The field of Health Communication has many starting points in its development and one very fundamental, essential starting point entrenched in the communication discipline’s emulation of other social sciences, such as psychology and sociology, which were actively studying the health care system. The communication discipline has a long-standing history of adopting theories and methods from these social sciences, and the move towards adopting the health care context as a topic of study was a natural disciplinary trend.
It has been reported that for a very long period spanning up to seven decades, the Health Belief Model (HBM) has been one of the most widely used conceptual as well as the theoretical framework of the study in health communication and other behavioral research. In the studies relating to the HBM, scholars like Champion and Skinner (2008) posit that the model has been in use since the 1950s both to explain change and maintenance of health-related behaviors and as a guiding conceptual and theoretical framework for the study of health behavior interventions. In the same vein, for the past twenty years, the HBM has been widely expanded, compared to other theoretical frameworks of the study, and it has been used to support interventions to change health behavior among the general public.
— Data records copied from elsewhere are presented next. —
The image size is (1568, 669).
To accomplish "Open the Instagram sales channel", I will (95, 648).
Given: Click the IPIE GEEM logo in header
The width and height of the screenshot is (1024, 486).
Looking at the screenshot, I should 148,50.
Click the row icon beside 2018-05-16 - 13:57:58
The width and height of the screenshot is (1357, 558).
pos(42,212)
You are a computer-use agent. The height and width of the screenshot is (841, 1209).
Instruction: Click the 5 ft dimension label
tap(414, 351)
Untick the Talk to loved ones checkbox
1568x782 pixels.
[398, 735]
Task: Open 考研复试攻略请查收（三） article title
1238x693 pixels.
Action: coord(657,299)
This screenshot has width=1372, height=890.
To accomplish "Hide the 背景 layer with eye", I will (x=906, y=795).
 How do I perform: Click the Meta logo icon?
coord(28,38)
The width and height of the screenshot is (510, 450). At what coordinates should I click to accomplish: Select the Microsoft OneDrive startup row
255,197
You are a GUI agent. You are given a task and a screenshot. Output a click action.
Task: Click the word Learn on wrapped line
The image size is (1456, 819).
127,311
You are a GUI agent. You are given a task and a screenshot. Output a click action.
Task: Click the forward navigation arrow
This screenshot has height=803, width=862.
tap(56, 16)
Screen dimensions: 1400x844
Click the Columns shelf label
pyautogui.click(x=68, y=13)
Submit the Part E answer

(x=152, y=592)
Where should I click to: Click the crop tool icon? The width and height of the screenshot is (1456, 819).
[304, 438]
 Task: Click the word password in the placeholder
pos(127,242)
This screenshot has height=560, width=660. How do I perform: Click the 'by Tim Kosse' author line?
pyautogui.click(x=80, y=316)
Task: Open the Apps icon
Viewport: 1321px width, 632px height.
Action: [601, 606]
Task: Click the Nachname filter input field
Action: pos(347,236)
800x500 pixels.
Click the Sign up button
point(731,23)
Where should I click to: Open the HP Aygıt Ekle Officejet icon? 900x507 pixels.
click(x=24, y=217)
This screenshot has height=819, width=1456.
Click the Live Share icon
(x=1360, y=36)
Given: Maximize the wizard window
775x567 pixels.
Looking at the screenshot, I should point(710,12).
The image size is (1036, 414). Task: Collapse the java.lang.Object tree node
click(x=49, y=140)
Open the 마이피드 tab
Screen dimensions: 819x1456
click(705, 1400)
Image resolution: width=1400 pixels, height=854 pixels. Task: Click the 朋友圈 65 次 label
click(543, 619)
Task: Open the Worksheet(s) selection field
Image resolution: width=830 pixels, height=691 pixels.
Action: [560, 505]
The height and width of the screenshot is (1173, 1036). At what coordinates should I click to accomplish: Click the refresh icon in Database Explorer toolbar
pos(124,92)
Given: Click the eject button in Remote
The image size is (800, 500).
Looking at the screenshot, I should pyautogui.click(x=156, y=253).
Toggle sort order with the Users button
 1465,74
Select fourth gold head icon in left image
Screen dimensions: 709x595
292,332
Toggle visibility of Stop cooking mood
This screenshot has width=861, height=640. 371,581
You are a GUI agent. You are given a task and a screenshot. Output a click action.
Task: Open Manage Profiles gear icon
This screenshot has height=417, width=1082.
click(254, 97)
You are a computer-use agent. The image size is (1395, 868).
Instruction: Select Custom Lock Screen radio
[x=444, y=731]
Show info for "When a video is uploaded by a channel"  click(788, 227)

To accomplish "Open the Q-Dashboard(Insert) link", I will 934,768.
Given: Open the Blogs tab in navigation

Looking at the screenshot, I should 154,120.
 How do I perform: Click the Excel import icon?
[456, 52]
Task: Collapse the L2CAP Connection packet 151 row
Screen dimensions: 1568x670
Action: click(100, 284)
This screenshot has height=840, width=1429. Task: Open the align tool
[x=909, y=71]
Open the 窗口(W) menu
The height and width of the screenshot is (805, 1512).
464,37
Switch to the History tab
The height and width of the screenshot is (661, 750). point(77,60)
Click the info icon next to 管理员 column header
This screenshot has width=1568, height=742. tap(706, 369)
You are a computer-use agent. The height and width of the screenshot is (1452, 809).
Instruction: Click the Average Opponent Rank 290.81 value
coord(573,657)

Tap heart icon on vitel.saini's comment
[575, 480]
Champion and Skinner (2008) review fundamental components of the HBM and examine other psychosocial constructs that further explain relationships within the model. They began with the origins of the HBM and the relationship of the HBM to psychosocial theories. They also discuss issues related to the measurement of HBM constructs. They also cited examples of applications of the HBM in cases such as breast cancer screening and AIDS-prevention behaviors. The applications of the model describe how the HBM has been used to explain these behaviors and also as a basis for interventions. With the current world pandemic of coronavirus, the HBM can suitably be used and applied in the cases of contextualizing public behavior as regard to their information-seeking behavior about media messages towards the vaccine. This will greatly help in evaluating the implications of the public information-seeking behavior toward the Covid-19 vaccine.